Cheminées
Feux de joie
La
cheminée est un élément de confort et de convivialité. Mais avant de faire
feu de tout bois, sachez qu’il faut impérativement respecter quelques règles
d’installation.
Plusieurs
types de foyer sont en effet disponibles sur le marché. La cheminée traditionnelle
est constituée d’un foyer ouvert. Généralement en fonte, la plaque foyère
accumule les calories et restitue la chaleur dans la pièce. L’installation
d’un récupérateur de chaleur est conseillée. Il permet d’améliorer le rendement
de votre foyer de 20 à 50%, tout en préservant l’esthétique de votre cheminée.
Attention !
Si
vous emménagez dans une maison ou un appartement comportant déjà une cheminée,
avant de l’utiliser, faites vérifier les proportions de l’âtre ainsi que l’état
des briques réfractaires et du conduit d’évacuation.
Quant
au foyer fermé ou insert, il permet de transformer la cheminée en appareil
de chauffage à part entière, avec un rendement thermique de 50 à 70%. Grâce
à un système de répartition d’air chaud, vous pourrez optimiser le confort
de votre habitation.
Quel emplacement choisir ?
Traditionnellement,
l’âtre est adossé à un mur suffisamment épais pour accueillir le conduit d’évacuation.
Mais, en fonction du modèle choisi, la cheminée peut être placée dans un angle,
encastrée dans un coffrage et même disposée au centre d’une pièce.

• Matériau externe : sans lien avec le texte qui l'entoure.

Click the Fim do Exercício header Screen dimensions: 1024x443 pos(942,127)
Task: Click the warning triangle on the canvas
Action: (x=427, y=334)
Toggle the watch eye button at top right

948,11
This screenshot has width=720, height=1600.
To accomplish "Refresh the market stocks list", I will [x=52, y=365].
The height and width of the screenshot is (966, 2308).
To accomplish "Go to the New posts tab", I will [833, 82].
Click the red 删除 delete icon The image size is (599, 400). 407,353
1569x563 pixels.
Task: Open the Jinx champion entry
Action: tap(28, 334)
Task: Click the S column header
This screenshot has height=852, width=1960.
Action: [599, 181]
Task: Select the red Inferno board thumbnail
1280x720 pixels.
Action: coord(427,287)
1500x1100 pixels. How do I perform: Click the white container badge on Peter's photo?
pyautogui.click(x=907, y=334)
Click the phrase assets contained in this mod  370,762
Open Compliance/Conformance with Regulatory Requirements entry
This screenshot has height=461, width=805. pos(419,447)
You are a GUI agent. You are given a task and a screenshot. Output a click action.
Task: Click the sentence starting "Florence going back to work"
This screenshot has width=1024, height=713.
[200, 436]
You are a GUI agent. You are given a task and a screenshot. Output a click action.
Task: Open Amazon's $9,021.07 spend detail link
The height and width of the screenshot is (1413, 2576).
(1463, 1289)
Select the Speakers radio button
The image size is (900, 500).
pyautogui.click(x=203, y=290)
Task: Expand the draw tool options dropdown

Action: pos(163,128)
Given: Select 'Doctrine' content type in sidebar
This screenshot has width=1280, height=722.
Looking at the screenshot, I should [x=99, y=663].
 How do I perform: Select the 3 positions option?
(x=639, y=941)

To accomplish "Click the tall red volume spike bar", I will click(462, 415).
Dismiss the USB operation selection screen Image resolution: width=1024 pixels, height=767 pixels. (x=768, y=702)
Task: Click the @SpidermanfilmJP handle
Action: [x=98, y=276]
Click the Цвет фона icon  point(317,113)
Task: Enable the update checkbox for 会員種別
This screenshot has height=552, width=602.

En mariant
les divers matériaux et coloris disponibles sur le marché, vous en ferez un
véritable élément de décoration.
Des accessoires chaudement recommandés !
Pas
de cheminée digne de ce nom sans chenets, valet avec pincette, balai, pelle,
tisonnier et pare-feu. N’oubliez pas non plus le soufflet.
Quelques termes à connaître :
L’avaloir
relie le foyer de la cheminée au conduit de fumée. Le chemisage consiste à
garnir l’intérieur d’un conduit de fumée par un tubage métallique. Les jambages
sont les deux montants latéraux qui soutiennent la hotte et l’avaloir. Le
manteau (ou hotte) représente la partie supérieure où passe le conduit.
De quel bois se chauffer ?
Surtout,
n’utilisez que du bois sec. Une fois coupé, laisser-le sécher au moins un
an et demi dans un abri aéré. Préférez les bois feuillus issus de bouleaux,
chênes, charmes, frênes et hêtres. Evitez le châtaignier et l’acacia générateurs
de projections. Les résineux sont également déconseillés parce qu’ils produisent
beaucoup de dépôts de goudron.Entretenez la flamme !
Pensez
à faire ramoner votre cheminée. Le ramonage mécanique consiste à passer un
hérisson dans l’intégralité du conduit. C’est en effet la seule opération
efficace pour décoller les suies et les goudrons accrochés aux parois. Les
procédés chimiques (poudres par exemple) ne sont que complémentaires.